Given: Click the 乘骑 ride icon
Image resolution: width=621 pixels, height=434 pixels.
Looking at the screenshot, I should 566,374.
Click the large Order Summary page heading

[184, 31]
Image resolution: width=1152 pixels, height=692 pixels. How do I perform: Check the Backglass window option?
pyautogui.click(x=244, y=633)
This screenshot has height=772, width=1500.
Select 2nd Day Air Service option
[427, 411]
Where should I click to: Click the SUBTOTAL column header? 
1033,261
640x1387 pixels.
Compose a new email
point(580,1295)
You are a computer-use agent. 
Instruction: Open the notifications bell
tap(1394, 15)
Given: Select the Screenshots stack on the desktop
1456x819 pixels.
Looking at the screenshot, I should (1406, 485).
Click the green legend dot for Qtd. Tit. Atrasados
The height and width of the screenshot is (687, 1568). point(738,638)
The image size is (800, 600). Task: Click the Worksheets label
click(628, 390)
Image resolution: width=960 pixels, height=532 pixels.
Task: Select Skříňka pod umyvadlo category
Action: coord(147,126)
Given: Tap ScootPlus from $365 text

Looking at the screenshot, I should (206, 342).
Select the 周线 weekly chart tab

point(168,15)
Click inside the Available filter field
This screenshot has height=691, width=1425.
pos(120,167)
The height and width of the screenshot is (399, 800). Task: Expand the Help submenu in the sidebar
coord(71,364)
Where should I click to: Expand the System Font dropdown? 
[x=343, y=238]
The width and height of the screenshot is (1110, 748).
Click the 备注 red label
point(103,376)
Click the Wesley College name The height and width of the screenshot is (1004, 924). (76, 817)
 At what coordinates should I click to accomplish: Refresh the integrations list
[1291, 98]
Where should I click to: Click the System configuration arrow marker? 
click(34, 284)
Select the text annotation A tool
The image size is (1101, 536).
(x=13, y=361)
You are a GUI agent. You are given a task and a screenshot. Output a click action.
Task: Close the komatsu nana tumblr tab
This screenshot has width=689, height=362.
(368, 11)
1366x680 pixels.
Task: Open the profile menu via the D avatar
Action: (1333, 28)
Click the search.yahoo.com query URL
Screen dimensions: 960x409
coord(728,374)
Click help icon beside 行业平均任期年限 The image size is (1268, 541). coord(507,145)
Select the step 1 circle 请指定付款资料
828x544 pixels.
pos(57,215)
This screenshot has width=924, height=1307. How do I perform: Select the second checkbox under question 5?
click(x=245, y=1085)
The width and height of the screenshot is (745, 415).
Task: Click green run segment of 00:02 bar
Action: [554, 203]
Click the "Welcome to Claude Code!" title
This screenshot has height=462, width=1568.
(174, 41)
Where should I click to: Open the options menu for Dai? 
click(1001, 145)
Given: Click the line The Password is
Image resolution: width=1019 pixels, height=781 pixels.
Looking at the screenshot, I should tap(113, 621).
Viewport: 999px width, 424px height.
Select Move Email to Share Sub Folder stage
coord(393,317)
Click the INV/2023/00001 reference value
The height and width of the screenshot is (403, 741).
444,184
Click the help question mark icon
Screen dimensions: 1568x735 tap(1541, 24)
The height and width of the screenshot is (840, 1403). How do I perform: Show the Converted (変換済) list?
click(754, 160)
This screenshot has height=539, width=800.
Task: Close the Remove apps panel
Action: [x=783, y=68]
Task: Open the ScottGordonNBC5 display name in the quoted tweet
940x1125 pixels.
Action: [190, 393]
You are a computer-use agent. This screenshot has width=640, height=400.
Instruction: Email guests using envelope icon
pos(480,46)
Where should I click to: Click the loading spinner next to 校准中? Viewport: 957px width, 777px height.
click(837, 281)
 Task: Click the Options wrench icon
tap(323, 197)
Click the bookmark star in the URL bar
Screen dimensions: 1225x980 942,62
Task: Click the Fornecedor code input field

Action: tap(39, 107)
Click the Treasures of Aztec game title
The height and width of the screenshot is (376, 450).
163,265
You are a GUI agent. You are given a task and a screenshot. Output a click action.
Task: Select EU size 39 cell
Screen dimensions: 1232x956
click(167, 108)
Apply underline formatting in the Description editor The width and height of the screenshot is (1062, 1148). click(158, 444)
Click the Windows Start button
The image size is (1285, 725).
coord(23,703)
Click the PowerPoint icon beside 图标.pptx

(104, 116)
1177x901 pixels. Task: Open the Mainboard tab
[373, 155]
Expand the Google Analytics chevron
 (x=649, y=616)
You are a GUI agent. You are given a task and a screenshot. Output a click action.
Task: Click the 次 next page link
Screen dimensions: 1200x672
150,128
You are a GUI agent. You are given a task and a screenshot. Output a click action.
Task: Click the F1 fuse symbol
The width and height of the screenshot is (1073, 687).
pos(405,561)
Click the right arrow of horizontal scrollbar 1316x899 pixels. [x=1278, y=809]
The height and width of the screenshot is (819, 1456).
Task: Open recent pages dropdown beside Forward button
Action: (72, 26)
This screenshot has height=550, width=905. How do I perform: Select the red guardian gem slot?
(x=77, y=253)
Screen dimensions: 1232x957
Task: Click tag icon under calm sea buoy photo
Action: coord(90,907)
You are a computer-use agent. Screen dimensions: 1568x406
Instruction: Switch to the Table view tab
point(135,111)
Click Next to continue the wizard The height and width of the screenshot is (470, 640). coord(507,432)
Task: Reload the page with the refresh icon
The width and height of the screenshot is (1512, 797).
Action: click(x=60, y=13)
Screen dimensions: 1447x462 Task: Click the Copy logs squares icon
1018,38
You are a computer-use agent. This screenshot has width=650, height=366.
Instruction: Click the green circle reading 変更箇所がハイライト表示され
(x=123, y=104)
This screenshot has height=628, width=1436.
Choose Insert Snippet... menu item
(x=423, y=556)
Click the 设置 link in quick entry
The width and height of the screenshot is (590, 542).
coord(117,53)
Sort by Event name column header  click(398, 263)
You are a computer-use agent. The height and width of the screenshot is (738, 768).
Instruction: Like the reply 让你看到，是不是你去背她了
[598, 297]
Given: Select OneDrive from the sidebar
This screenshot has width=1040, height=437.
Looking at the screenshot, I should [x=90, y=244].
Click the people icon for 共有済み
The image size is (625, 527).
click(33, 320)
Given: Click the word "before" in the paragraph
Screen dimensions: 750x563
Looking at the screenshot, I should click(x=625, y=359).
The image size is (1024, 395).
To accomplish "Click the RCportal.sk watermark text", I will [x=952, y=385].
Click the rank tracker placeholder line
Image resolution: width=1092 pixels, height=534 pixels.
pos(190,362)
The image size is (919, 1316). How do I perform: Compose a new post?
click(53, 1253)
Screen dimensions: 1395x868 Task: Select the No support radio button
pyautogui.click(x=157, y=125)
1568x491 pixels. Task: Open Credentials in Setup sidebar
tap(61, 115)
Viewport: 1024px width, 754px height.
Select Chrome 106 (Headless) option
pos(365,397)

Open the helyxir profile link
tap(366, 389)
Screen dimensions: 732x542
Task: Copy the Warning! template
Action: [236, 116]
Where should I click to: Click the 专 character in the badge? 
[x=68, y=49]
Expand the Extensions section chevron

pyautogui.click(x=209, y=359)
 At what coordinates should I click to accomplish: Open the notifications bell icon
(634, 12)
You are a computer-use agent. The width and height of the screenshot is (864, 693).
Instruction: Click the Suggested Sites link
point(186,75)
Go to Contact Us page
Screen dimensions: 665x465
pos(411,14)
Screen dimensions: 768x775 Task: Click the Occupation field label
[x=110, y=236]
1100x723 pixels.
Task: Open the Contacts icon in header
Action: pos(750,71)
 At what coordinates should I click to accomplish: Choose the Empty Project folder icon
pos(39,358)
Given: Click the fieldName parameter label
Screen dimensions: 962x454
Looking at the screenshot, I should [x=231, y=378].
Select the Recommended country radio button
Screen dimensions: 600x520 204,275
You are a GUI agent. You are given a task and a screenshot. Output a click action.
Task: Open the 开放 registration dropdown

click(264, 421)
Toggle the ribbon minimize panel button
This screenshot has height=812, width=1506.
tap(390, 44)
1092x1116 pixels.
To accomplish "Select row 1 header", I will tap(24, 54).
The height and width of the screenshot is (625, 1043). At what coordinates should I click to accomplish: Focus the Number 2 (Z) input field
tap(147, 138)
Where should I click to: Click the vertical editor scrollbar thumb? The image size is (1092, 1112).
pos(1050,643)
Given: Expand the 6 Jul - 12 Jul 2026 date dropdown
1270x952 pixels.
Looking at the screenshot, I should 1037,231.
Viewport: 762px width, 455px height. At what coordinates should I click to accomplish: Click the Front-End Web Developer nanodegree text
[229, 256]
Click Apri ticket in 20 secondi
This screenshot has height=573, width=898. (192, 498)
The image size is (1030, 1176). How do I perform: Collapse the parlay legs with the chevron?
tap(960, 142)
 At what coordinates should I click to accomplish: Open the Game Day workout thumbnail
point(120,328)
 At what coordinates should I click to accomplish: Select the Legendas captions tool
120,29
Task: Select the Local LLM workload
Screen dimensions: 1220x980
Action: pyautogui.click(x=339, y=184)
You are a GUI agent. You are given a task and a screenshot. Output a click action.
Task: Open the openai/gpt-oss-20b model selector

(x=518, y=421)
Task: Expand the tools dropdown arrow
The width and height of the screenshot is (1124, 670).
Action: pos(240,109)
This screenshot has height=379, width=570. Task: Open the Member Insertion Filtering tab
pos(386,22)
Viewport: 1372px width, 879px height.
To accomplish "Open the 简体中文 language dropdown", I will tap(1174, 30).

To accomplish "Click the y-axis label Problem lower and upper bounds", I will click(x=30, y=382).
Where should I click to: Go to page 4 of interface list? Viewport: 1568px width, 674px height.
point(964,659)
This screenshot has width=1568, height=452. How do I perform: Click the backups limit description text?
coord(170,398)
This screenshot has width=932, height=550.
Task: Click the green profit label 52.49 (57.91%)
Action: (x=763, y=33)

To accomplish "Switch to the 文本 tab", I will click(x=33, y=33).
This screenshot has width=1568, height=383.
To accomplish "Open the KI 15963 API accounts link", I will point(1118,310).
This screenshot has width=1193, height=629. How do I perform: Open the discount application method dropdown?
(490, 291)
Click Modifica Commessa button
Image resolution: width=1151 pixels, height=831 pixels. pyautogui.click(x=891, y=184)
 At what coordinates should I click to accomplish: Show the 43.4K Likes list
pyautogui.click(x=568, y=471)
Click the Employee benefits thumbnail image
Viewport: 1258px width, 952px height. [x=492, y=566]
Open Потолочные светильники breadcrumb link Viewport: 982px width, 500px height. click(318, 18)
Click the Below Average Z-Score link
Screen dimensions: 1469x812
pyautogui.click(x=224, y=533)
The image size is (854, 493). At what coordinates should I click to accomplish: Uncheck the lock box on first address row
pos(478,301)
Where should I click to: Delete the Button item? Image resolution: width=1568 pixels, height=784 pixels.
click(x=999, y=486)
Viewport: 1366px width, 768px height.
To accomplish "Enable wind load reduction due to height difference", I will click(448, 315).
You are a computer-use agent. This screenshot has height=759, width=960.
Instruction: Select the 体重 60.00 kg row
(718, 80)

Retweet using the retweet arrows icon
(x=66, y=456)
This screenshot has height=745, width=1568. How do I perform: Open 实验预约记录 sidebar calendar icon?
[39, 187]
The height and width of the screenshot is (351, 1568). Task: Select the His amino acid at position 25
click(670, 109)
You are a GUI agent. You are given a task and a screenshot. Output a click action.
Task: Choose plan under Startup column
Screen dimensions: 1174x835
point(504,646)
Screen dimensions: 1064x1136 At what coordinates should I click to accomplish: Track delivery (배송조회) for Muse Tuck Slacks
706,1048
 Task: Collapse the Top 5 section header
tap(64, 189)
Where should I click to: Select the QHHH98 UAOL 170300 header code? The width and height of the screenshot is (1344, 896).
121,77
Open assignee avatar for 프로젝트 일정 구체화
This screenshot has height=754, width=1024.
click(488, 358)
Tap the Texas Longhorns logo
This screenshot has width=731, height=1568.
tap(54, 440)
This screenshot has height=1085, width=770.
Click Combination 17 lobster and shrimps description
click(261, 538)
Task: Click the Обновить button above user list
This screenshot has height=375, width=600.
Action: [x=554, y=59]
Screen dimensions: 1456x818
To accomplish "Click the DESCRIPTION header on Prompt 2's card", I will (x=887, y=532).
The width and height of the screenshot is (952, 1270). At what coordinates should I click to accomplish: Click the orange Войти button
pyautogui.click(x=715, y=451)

__Your objective__
From the material above, set down exactly the lines between the line holding "Click Combination 17" and the line holding "Screen dimensions: 1456x818", inclusive. Include nothing else.

__Response to this exercise__
Click Combination 17 lobster and shrimps description
click(261, 538)
Task: Click the Обновить button above user list
This screenshot has height=375, width=600.
Action: [x=554, y=59]
Screen dimensions: 1456x818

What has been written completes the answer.